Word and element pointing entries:
------------------------------

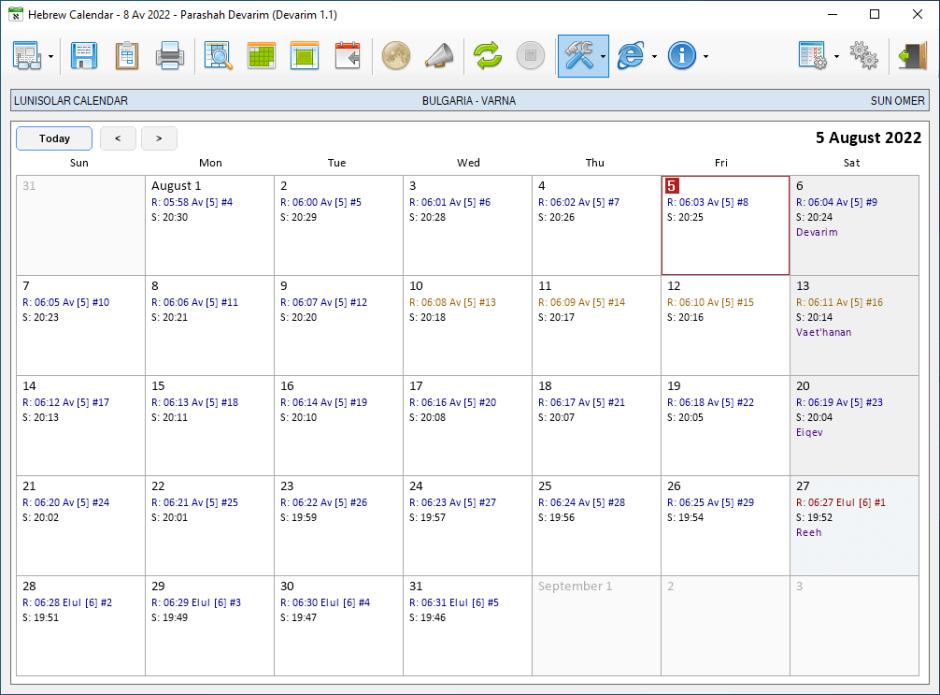
Task: Click the green refresh arrows icon
Action: click(488, 57)
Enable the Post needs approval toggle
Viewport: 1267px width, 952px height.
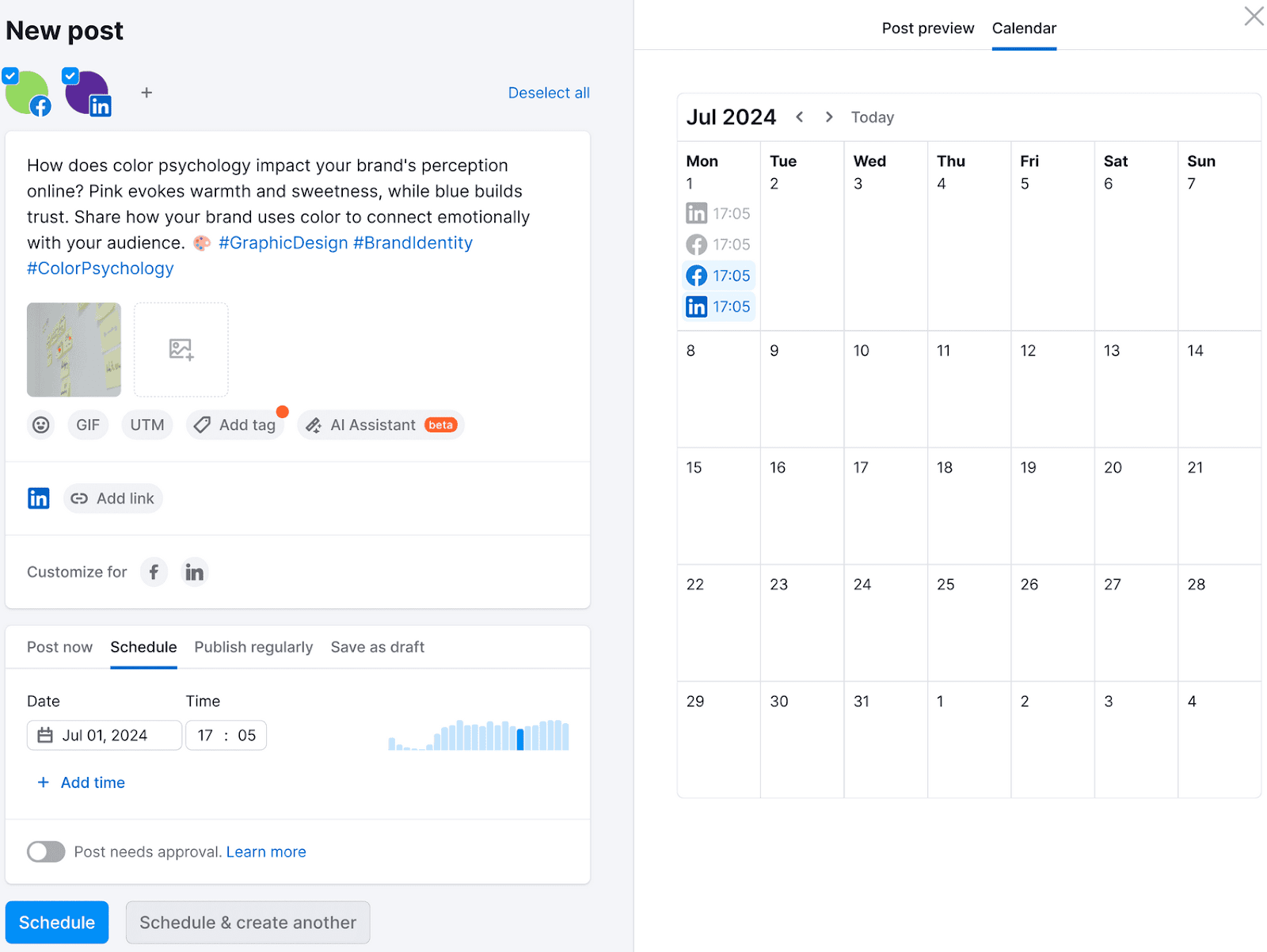click(45, 851)
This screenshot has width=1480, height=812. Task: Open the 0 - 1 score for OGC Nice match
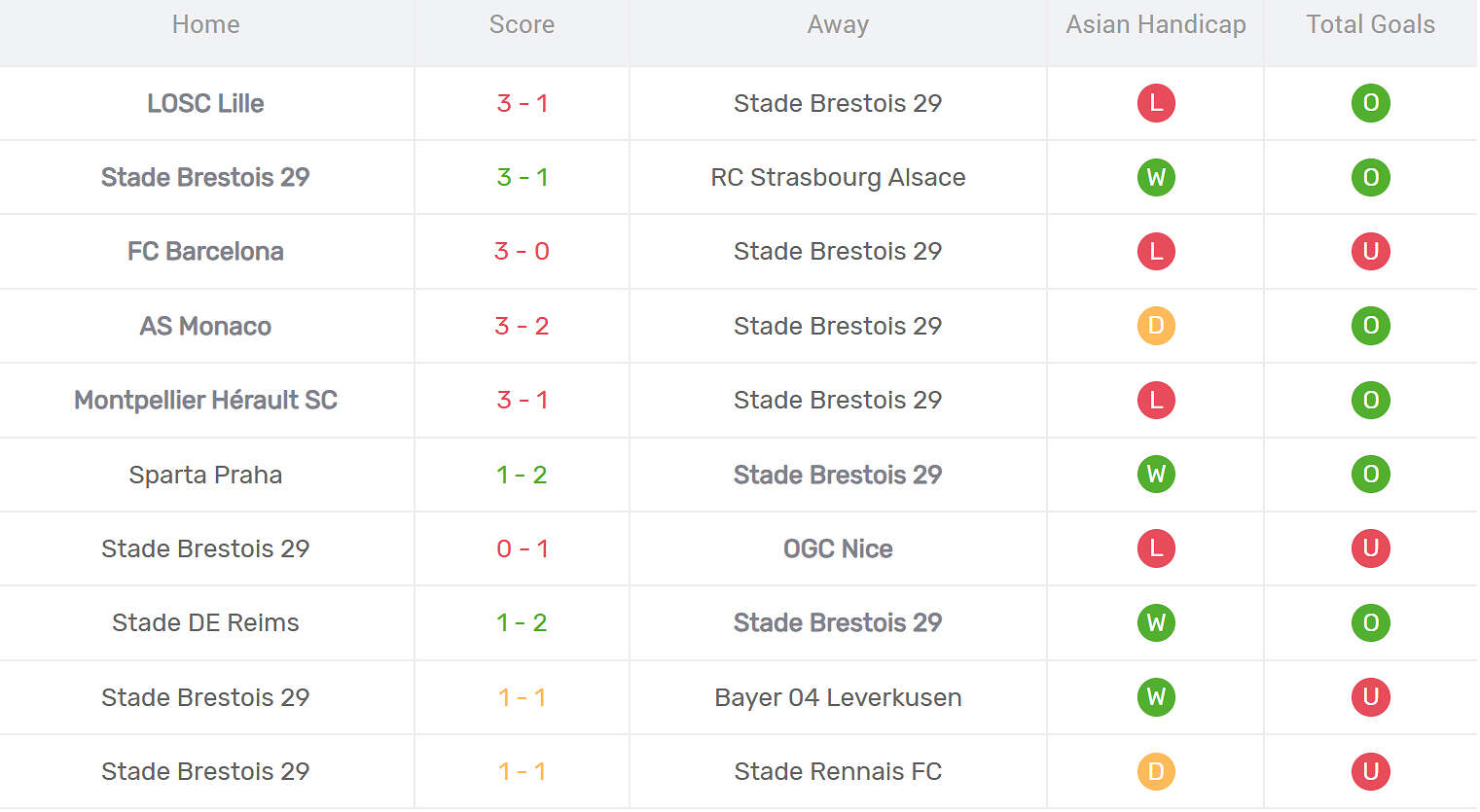coord(522,548)
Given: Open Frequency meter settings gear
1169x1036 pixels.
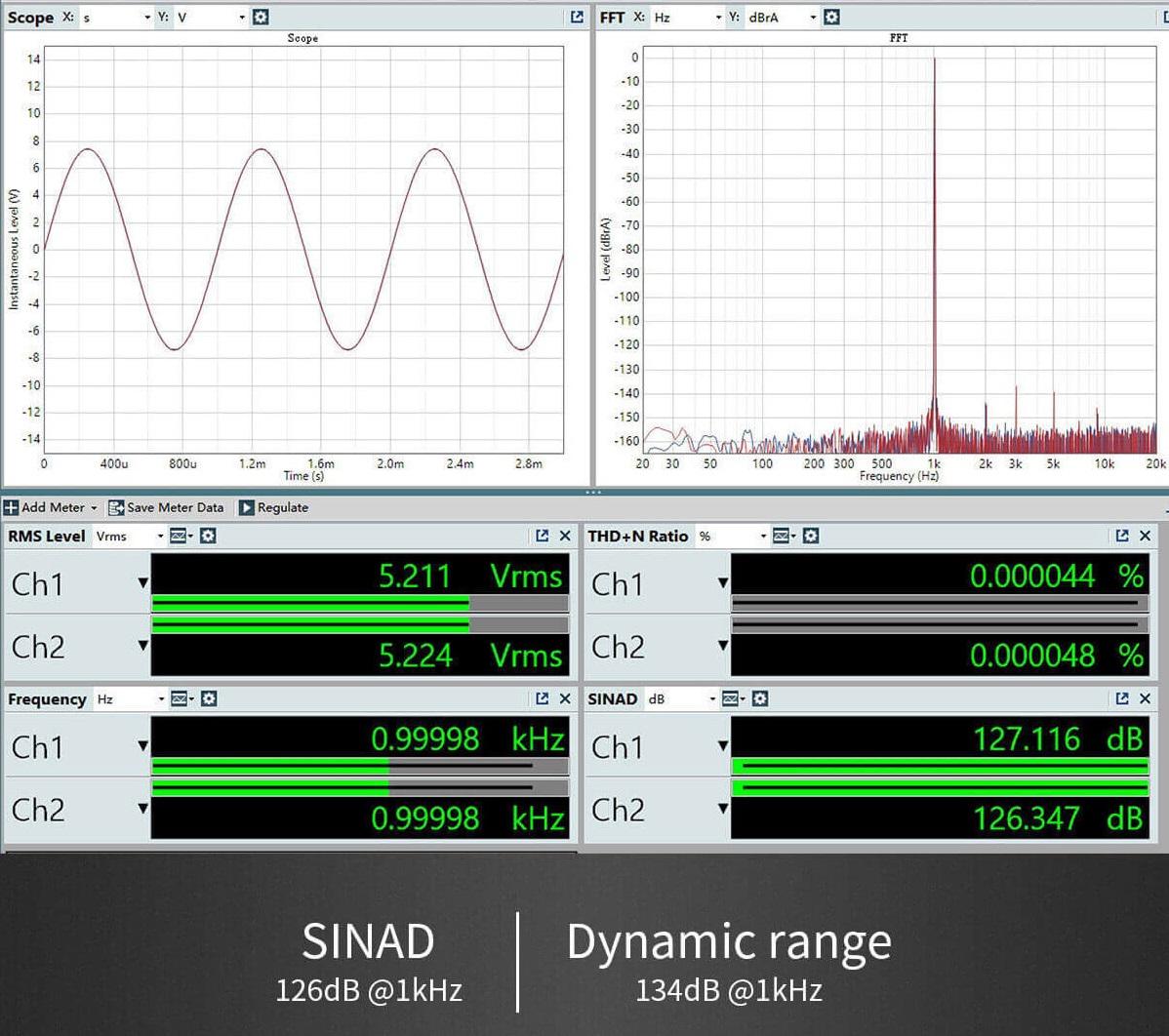Looking at the screenshot, I should tap(209, 698).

------------------------------

_Written instruction_:
Gather each line of the records above that contains the string "height", treating case as significant.

_Finished task_:
Viewport: 1267px width, 952px height.
This screenshot has width=1480, height=812. Task: Open the 0 - 1 score for OGC Nice match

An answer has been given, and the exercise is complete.